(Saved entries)
BEGIN

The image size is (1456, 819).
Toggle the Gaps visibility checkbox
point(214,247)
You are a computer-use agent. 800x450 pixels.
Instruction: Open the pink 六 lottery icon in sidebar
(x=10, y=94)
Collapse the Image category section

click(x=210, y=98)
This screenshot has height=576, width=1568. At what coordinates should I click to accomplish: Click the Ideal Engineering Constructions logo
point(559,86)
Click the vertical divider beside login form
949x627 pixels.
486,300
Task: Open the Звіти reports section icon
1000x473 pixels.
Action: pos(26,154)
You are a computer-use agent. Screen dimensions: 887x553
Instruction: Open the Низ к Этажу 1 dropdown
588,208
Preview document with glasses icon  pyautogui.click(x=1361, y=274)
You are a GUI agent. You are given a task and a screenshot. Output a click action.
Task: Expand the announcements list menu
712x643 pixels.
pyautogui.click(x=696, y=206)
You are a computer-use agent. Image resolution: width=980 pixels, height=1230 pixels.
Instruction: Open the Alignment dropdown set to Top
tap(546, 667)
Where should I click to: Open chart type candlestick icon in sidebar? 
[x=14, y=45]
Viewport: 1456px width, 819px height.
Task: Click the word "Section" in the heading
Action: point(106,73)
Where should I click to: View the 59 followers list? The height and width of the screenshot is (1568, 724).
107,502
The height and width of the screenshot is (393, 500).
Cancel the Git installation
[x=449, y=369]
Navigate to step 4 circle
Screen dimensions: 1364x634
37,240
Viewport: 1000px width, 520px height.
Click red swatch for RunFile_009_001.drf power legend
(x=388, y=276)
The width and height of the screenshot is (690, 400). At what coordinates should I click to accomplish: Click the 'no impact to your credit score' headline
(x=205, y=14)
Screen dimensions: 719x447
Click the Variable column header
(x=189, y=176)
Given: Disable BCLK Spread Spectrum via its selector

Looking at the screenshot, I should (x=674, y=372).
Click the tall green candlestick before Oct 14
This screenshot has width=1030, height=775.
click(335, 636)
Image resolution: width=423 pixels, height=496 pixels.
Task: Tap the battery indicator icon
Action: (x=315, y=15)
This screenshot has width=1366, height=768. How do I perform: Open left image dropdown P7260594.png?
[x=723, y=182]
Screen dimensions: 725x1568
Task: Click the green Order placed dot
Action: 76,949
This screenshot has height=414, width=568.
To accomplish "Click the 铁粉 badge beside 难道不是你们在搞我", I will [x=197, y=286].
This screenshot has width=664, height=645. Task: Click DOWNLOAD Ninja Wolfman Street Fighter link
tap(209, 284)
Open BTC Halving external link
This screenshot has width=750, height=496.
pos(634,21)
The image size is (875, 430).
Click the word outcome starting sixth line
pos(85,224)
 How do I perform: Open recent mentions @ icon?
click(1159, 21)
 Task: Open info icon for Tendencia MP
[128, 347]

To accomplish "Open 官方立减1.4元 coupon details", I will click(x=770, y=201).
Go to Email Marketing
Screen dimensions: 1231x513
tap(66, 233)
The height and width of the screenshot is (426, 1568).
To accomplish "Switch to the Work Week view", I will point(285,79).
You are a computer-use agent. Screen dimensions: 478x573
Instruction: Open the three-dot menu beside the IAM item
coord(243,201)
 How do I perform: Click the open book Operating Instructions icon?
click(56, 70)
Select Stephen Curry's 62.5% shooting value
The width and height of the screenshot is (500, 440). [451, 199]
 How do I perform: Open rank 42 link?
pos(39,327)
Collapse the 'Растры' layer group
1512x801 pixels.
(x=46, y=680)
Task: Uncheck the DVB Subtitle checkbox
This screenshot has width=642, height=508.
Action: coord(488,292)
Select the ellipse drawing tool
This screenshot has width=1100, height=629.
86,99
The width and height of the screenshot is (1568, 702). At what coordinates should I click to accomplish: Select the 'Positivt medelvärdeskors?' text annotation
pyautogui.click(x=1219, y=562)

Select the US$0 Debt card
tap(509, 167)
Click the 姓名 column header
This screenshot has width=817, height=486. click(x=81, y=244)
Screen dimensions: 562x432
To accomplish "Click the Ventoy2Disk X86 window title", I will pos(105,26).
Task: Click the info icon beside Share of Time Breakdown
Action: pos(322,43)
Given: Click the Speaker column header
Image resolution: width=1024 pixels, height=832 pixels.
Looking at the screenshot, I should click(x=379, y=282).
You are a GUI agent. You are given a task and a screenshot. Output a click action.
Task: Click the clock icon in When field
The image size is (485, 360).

END

In the data above, start at the line that has "Instruction: Open the three-dot", stop after the line that has "Screen dimensions: 562x432", and print every line in between exactly as it stands.

» Expected answer
Instruction: Open the three-dot menu beside the IAM item
coord(243,201)
 How do I perform: Click the open book Operating Instructions icon?
click(56, 70)
Select Stephen Curry's 62.5% shooting value
The width and height of the screenshot is (500, 440). [451, 199]
 How do I perform: Open rank 42 link?
pos(39,327)
Collapse the 'Растры' layer group
1512x801 pixels.
(x=46, y=680)
Task: Uncheck the DVB Subtitle checkbox
This screenshot has width=642, height=508.
Action: coord(488,292)
Select the ellipse drawing tool
This screenshot has width=1100, height=629.
86,99
The width and height of the screenshot is (1568, 702). At what coordinates should I click to accomplish: Select the 'Positivt medelvärdeskors?' text annotation
pyautogui.click(x=1219, y=562)

Select the US$0 Debt card
tap(509, 167)
Click the 姓名 column header
This screenshot has width=817, height=486. click(x=81, y=244)
Screen dimensions: 562x432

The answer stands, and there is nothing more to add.